_TO DO_.
Retype each entry below, keeping every character the same.

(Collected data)
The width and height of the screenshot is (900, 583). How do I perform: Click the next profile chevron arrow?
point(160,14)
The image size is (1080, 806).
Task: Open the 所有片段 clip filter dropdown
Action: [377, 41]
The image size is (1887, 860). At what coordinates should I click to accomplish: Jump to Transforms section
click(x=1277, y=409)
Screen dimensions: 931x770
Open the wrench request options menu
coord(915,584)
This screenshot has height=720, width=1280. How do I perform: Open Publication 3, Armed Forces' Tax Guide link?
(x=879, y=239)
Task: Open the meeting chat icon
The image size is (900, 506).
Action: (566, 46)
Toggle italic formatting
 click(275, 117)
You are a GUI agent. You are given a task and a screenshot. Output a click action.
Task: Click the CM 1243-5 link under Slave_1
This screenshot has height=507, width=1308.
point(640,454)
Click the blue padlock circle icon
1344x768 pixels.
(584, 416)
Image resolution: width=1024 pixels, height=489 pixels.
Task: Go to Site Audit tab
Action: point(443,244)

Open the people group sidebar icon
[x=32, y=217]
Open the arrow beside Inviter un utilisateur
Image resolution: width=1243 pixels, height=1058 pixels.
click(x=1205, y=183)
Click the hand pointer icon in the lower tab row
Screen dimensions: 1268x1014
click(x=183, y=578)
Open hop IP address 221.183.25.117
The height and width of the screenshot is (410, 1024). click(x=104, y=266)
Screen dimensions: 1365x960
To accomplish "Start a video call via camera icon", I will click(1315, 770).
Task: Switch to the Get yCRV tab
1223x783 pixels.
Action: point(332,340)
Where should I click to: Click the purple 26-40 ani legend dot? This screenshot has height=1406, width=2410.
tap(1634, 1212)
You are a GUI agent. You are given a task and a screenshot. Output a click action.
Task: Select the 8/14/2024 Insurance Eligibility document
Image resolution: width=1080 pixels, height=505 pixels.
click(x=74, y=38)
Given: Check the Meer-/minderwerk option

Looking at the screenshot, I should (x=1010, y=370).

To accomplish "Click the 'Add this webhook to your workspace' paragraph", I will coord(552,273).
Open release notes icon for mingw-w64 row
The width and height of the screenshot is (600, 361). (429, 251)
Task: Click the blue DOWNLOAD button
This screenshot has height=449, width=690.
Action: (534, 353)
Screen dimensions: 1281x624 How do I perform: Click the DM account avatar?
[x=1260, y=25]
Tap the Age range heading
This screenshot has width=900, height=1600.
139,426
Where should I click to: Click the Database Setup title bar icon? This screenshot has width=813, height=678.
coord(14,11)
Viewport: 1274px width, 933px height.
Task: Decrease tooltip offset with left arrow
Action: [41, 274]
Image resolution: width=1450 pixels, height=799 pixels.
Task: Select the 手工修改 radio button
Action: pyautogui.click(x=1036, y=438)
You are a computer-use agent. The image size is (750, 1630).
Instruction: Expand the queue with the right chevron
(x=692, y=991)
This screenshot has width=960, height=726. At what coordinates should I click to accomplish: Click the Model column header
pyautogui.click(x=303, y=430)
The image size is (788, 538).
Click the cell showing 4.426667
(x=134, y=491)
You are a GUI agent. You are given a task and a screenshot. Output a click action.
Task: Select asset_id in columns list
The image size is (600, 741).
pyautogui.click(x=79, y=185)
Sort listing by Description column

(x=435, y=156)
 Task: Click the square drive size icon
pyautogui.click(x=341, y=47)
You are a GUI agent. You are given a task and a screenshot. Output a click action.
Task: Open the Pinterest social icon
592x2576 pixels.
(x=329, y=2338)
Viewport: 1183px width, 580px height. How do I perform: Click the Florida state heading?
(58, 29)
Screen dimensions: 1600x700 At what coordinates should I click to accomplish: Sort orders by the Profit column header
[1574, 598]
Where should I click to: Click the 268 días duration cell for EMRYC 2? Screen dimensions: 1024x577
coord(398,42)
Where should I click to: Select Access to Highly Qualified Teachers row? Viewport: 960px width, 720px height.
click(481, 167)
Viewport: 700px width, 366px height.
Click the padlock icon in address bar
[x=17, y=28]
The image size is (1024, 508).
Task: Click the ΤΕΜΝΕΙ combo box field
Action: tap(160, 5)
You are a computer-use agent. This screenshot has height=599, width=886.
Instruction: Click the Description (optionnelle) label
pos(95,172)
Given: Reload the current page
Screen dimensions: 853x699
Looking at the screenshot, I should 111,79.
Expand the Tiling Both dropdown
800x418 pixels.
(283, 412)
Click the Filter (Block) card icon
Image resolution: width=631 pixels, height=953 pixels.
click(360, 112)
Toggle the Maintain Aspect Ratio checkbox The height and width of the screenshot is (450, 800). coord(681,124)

_WRITTEN SOLUTION_.
The width and height of the screenshot is (900, 583). How do I perform: Click the next profile chevron arrow?
point(160,14)
The image size is (1080, 806).
Task: Open the 所有片段 clip filter dropdown
Action: [377, 41]
The image size is (1887, 860). At what coordinates should I click to accomplish: Jump to Transforms section
click(x=1277, y=409)
Screen dimensions: 931x770
Open the wrench request options menu
coord(915,584)
This screenshot has height=720, width=1280. How do I perform: Open Publication 3, Armed Forces' Tax Guide link?
(x=879, y=239)
Task: Open the meeting chat icon
The image size is (900, 506).
Action: (566, 46)
Toggle italic formatting
 click(275, 117)
You are a GUI agent. You are given a task and a screenshot. Output a click action.
Task: Click the CM 1243-5 link under Slave_1
This screenshot has height=507, width=1308.
point(640,454)
Click the blue padlock circle icon
1344x768 pixels.
(584, 416)
Image resolution: width=1024 pixels, height=489 pixels.
Task: Go to Site Audit tab
Action: point(443,244)

Open the people group sidebar icon
[x=32, y=217]
Open the arrow beside Inviter un utilisateur
Image resolution: width=1243 pixels, height=1058 pixels.
click(x=1205, y=183)
Click the hand pointer icon in the lower tab row
Screen dimensions: 1268x1014
click(x=183, y=578)
Open hop IP address 221.183.25.117
The height and width of the screenshot is (410, 1024). click(x=104, y=266)
Screen dimensions: 1365x960
To accomplish "Start a video call via camera icon", I will click(1315, 770).
Task: Switch to the Get yCRV tab
1223x783 pixels.
Action: point(332,340)
Where should I click to: Click the purple 26-40 ani legend dot? This screenshot has height=1406, width=2410.
tap(1634, 1212)
You are a GUI agent. You are given a task and a screenshot. Output a click action.
Task: Select the 8/14/2024 Insurance Eligibility document
Image resolution: width=1080 pixels, height=505 pixels.
click(x=74, y=38)
Given: Check the Meer-/minderwerk option

Looking at the screenshot, I should (x=1010, y=370).

To accomplish "Click the 'Add this webhook to your workspace' paragraph", I will coord(552,273).
Open release notes icon for mingw-w64 row
The width and height of the screenshot is (600, 361). (429, 251)
Task: Click the blue DOWNLOAD button
This screenshot has height=449, width=690.
Action: (534, 353)
Screen dimensions: 1281x624 How do I perform: Click the DM account avatar?
[x=1260, y=25]
Tap the Age range heading
This screenshot has width=900, height=1600.
139,426
Where should I click to: Click the Database Setup title bar icon? This screenshot has width=813, height=678.
coord(14,11)
Viewport: 1274px width, 933px height.
Task: Decrease tooltip offset with left arrow
Action: [41, 274]
Image resolution: width=1450 pixels, height=799 pixels.
Task: Select the 手工修改 radio button
Action: pyautogui.click(x=1036, y=438)
You are a computer-use agent. The image size is (750, 1630).
Instruction: Expand the queue with the right chevron
(x=692, y=991)
This screenshot has width=960, height=726. At what coordinates should I click to accomplish: Click the Model column header
pyautogui.click(x=303, y=430)
The image size is (788, 538).
Click the cell showing 4.426667
(x=134, y=491)
You are a GUI agent. You are given a task and a screenshot. Output a click action.
Task: Select asset_id in columns list
The image size is (600, 741).
pyautogui.click(x=79, y=185)
Sort listing by Description column

(x=435, y=156)
 Task: Click the square drive size icon
pyautogui.click(x=341, y=47)
You are a GUI agent. You are given a task and a screenshot. Output a click action.
Task: Open the Pinterest social icon
592x2576 pixels.
(x=329, y=2338)
Viewport: 1183px width, 580px height. How do I perform: Click the Florida state heading?
(58, 29)
Screen dimensions: 1600x700 At what coordinates should I click to accomplish: Sort orders by the Profit column header
[1574, 598]
Where should I click to: Click the 268 días duration cell for EMRYC 2? Screen dimensions: 1024x577
coord(398,42)
Where should I click to: Select Access to Highly Qualified Teachers row? Viewport: 960px width, 720px height.
click(481, 167)
Viewport: 700px width, 366px height.
Click the padlock icon in address bar
[x=17, y=28]
The image size is (1024, 508).
Task: Click the ΤΕΜΝΕΙ combo box field
Action: tap(160, 5)
You are a computer-use agent. This screenshot has height=599, width=886.
Instruction: Click the Description (optionnelle) label
pos(95,172)
Given: Reload the current page
Screen dimensions: 853x699
Looking at the screenshot, I should 111,79.
Expand the Tiling Both dropdown
800x418 pixels.
(283, 412)
Click the Filter (Block) card icon
Image resolution: width=631 pixels, height=953 pixels.
click(360, 112)
Toggle the Maintain Aspect Ratio checkbox The height and width of the screenshot is (450, 800). coord(681,124)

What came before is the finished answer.